En plein épisode caniculaire, le Sénat se penche sur une mesure qui pourrait assouplir l'interdiction de location des passoires thermiques. Les sénateurs doivent débattre d'une proposition visant à autoriser de nouveau la mise en location des logements classés F ou G, pourvu que le propriétaire s'engage formellement à entreprendre des travaux d'amélioration énergétique.
Cette initiative intervient alors que la France connaît des températures élevées, rendant particulièrement sensible la question de l'habitat mal isolé.

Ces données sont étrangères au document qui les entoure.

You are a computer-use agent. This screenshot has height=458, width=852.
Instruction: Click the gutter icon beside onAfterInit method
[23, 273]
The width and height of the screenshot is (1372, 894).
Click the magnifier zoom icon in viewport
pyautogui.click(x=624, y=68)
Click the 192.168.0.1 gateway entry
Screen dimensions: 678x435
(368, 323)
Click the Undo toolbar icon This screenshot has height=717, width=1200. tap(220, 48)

Le débat parlementaire porte sur un équilibre délicat : d'un côté, la nécessité de protéger les locataires des logements énergivores, de l'autre, la volonté de ne pas aggraver la pénurie de logements en retirant du parc locatif des biens qui, bien que peu performants, restent habitables.
Un assouplissement ciblé
Selon les termes de la proposition examinée, les propriétaires souhaitant louer un bien classé F ou G devraient présenter un engagement écrit sur des travaux à réaliser dans un délai déterminé. Ce mécanisme viserait à inciter à la rénovation sans pour autant priver le marché de l'offre locative. Les modalités précises du calendrier et de la nature des travaux requis feront l'objet des discussions.

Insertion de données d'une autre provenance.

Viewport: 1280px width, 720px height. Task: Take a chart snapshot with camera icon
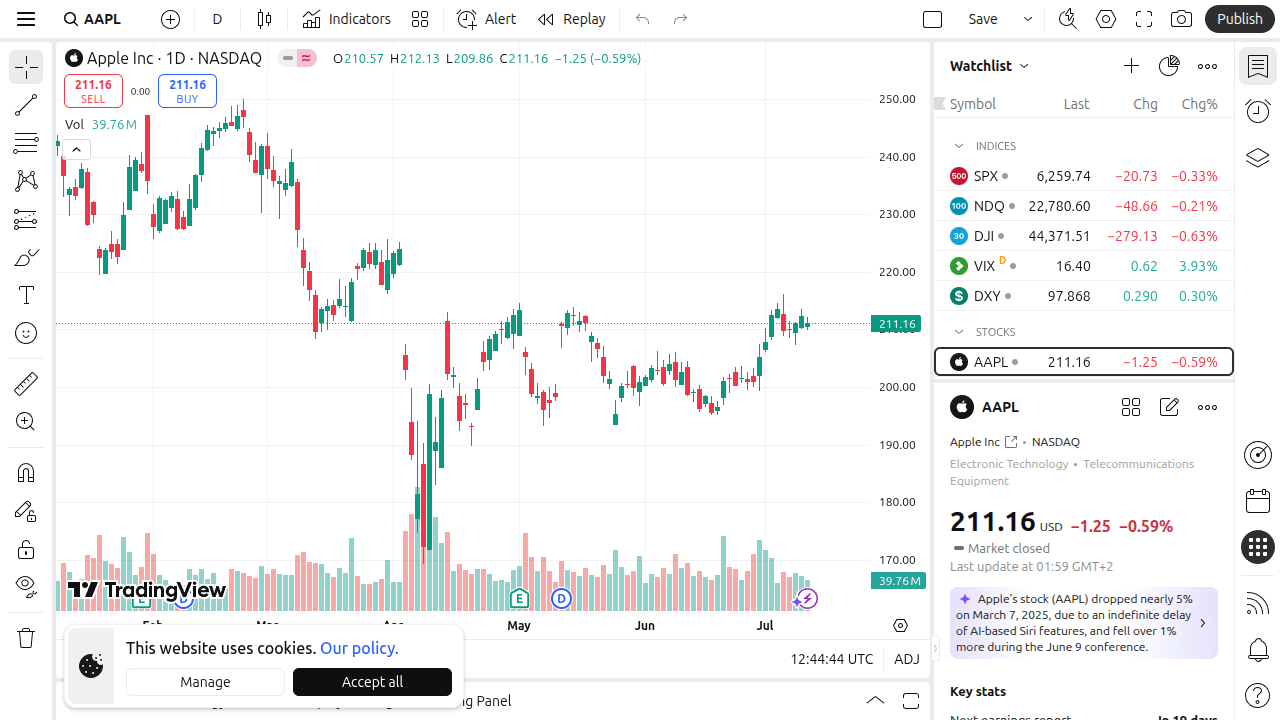click(1181, 19)
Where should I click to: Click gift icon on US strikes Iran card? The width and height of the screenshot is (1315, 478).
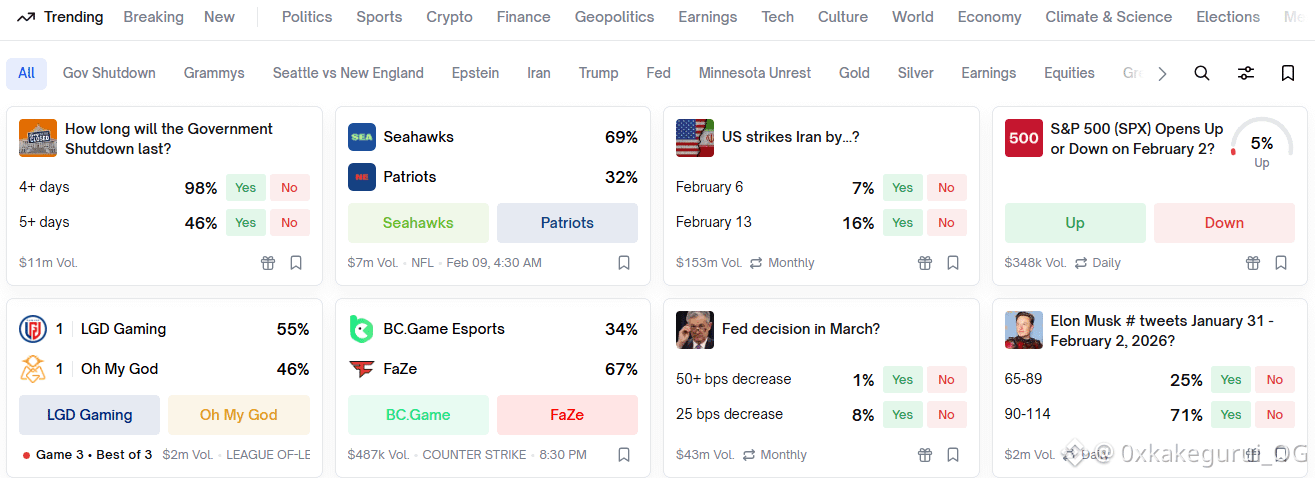click(x=925, y=263)
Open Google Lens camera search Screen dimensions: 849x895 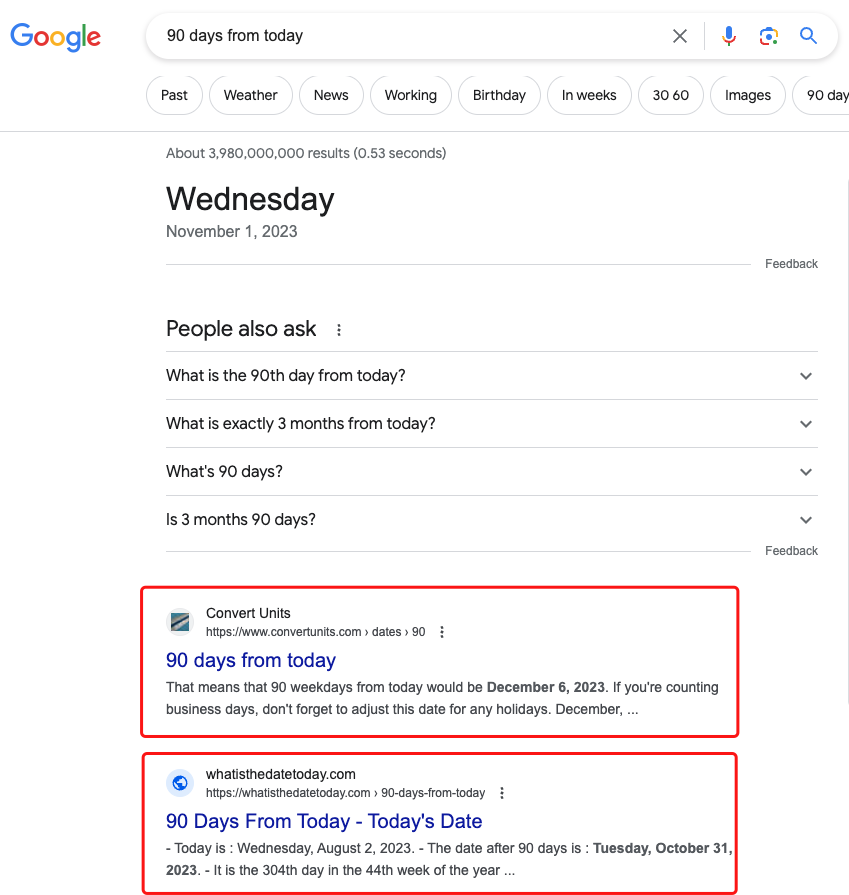[x=768, y=36]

Le texte ne remet pas en cause l'objectif à long terme d'éradiquer les passoires thermiques, mais propose une phase transitoire pour les logements les moins performants. Les sénateurs devront arbitrer entre la rigueur environnementale et les réalités économiques du marché immobilier.

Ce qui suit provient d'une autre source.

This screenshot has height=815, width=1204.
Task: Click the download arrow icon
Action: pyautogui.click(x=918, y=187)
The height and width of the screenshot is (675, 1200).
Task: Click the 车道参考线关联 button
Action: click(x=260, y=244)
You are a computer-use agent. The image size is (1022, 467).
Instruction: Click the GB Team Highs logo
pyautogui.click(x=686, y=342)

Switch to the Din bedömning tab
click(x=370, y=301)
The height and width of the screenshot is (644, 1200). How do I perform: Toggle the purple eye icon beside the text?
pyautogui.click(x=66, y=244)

Une pression accrue sur le logement
Ce débat s'inscrit dans un contexte de crise du logement que le gouvernement a récemment qualifiée d'« urgente ». L'exécutif a présenté fin juin un plan visant à relancer la construction et la rénovation, estimant que la situation « ne peut pas attendre 2027 ». Plusieurs mesures ont été dévoilées, notamment pour simplifier les normes et favoriser l'offre locative.
La discussion au Sénat intervient alors que des voix s'élèvent pour dénoncer les effets pervers de l'interdiction totale de location des logements classés G, qui aurait réduit le nombre de biens disponibles sur le marché, faisant grimper les loyers et compliquant l'accès au logement pour les ménages modestes.
Des positions divergentes
Le débat promet d'être nourri entre les différentes sensibilités politiques. Les partisans de l'assouplissement mettent en avant le risque de voir des logements vacants alors que la demande explose. Ils soulignent que l'obligation de travaux garantit une amélioration progressive du parc. Les opposants redoutent un recul sur les objectifs climatiques et craignent que les engagements ne soient pas suivis d'effets concrets.
Les associations de défense des locataires se montrent pour l'instant prudentes, demandant des garanties solides sur le contrôle des travaux et des sanctions en cas de non-respect des engagements. Du côté des propriétaires, on salue une souplesse bienvenue mais on réclame des aides financières à la hauteur des investissements nécessaires.
Prochaine étape
Le vote des sénateurs est attendu dans les prochains jours. Si le texte est adopté, il devra encore passer par l'Assemblée nationale pour entrer en vigueur. Le calendrier parlementaire est serré, la session d'été touchant à sa fin. Le gouvernement suit le dossier de près, conscient des enjeux électoraux et sociaux qui l'entourent.
En attendant, les propriétaires de passoires thermiques retiennent leur souffle, tandis que les locataires espèrent que les travaux seront réellement engagés. La canicule actuelle rappelle avec force l'urgence d'améliorer l'isolation des logements.